(Set problem)
Starting with the first line of the rows below and continuing through the line that contains "Action: tap(8, 64)", turn those lines into a numbered list, leaving out any blank lines.

(Data shown)
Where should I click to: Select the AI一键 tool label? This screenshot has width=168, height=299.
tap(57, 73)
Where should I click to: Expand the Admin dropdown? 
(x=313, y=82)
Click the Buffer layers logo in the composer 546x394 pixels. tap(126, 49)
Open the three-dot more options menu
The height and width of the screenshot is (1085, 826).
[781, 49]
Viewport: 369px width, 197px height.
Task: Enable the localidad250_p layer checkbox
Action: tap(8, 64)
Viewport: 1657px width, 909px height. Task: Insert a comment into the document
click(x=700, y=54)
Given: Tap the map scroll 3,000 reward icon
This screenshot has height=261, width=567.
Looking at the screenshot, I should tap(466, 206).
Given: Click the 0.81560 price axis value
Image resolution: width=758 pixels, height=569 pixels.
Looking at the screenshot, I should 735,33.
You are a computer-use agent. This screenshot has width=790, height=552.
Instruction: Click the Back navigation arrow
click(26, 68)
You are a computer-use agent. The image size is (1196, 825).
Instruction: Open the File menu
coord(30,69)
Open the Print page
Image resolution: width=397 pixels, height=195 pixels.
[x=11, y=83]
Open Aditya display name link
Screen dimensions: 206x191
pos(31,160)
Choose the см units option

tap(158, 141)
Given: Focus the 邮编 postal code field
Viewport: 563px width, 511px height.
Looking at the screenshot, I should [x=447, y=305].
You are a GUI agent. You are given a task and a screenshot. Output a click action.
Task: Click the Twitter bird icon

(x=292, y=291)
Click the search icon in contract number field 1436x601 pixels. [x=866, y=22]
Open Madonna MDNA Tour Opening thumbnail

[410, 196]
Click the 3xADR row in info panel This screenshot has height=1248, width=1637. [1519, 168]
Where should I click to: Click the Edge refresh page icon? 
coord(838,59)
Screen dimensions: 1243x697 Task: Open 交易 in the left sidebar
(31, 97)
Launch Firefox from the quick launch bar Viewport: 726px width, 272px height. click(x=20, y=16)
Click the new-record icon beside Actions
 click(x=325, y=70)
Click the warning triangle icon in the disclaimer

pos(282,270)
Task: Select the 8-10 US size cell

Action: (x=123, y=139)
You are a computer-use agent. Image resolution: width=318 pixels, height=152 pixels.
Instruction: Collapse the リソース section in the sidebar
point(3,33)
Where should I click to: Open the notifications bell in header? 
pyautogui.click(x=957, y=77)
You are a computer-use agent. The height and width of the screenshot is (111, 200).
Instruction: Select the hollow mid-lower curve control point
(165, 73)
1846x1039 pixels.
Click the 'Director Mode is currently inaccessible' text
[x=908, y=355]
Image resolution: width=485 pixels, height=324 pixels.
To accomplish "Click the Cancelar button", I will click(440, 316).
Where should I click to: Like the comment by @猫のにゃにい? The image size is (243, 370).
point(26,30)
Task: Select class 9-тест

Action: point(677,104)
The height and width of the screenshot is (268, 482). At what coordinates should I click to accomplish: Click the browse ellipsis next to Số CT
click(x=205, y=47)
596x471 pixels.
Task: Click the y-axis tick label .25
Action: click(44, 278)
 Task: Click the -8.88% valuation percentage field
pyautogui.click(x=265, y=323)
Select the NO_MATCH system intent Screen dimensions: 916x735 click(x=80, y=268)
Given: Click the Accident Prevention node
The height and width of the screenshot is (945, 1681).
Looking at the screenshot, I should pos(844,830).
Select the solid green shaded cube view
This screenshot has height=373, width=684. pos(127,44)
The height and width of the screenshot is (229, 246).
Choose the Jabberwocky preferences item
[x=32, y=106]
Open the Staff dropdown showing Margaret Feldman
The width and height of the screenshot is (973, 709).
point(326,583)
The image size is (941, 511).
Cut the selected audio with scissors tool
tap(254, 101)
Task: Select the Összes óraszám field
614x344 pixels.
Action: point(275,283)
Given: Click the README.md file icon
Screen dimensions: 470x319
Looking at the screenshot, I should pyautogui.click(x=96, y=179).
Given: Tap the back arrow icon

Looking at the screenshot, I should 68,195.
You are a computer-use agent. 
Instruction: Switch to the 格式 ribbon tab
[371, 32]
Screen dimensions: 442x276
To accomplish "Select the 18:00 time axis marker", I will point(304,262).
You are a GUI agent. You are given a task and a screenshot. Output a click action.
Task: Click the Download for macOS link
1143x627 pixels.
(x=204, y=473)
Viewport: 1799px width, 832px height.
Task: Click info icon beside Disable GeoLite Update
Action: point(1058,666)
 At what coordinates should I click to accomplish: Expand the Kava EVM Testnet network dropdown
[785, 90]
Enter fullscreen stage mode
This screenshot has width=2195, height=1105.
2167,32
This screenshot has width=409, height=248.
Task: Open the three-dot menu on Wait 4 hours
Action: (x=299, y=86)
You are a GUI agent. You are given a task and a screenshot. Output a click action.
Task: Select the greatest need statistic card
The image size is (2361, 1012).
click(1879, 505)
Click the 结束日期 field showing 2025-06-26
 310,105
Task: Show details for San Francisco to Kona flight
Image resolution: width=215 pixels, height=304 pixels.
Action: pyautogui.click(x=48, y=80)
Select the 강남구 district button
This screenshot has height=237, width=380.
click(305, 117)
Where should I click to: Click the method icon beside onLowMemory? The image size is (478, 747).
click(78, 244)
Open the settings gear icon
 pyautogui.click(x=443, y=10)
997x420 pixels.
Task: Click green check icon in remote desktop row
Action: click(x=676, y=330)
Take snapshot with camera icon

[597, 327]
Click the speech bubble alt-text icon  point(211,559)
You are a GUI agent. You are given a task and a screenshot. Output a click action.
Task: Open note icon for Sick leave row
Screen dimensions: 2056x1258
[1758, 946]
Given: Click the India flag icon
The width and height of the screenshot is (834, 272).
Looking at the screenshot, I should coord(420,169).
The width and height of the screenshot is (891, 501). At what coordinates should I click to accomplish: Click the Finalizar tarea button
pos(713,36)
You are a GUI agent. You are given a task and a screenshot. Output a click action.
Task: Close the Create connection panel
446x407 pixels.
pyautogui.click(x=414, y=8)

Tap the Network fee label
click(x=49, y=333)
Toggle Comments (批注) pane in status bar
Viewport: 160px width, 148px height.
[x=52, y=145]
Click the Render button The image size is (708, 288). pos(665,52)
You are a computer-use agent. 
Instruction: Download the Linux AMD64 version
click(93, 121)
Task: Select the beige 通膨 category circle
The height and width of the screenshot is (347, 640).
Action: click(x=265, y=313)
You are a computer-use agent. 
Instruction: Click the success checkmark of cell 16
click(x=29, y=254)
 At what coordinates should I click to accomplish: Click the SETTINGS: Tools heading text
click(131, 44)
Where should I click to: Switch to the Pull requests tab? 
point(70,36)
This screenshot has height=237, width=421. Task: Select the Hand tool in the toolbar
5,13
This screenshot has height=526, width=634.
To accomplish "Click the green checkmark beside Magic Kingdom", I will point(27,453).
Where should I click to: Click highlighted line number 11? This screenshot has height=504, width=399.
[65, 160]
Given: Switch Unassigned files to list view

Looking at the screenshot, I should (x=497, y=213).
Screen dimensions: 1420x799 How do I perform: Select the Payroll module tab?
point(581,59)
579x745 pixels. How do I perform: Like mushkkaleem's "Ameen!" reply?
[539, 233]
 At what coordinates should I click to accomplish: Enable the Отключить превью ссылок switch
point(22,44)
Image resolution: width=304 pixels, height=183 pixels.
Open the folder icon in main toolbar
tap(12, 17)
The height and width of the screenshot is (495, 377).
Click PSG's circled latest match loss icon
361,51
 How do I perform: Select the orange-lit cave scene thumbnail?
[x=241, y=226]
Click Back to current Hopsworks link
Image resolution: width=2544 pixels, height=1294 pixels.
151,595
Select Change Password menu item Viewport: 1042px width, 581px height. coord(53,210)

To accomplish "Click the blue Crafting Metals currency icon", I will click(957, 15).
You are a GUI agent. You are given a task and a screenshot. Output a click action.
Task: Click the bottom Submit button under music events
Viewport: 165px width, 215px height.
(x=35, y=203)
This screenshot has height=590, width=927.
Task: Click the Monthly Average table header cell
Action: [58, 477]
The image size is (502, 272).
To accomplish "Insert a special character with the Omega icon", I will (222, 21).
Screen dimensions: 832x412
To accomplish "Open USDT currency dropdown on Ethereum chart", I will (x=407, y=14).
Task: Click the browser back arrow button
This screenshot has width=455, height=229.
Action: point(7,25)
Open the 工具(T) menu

(Response for this exercise)
1. Where should I click to: Select the AI一键 tool label? This screenshot has width=168, height=299.
2. tap(57, 73)
3. Where should I click to: Expand the Admin dropdown? 
4. (x=313, y=82)
5. Click the Buffer layers logo in the composer 546x394 pixels. tap(126, 49)
6. Open the three-dot more options menu
7. The height and width of the screenshot is (1085, 826).
8. [781, 49]
9. Viewport: 369px width, 197px height.
10. Task: Enable the localidad250_p layer checkbox
11. Action: tap(8, 64)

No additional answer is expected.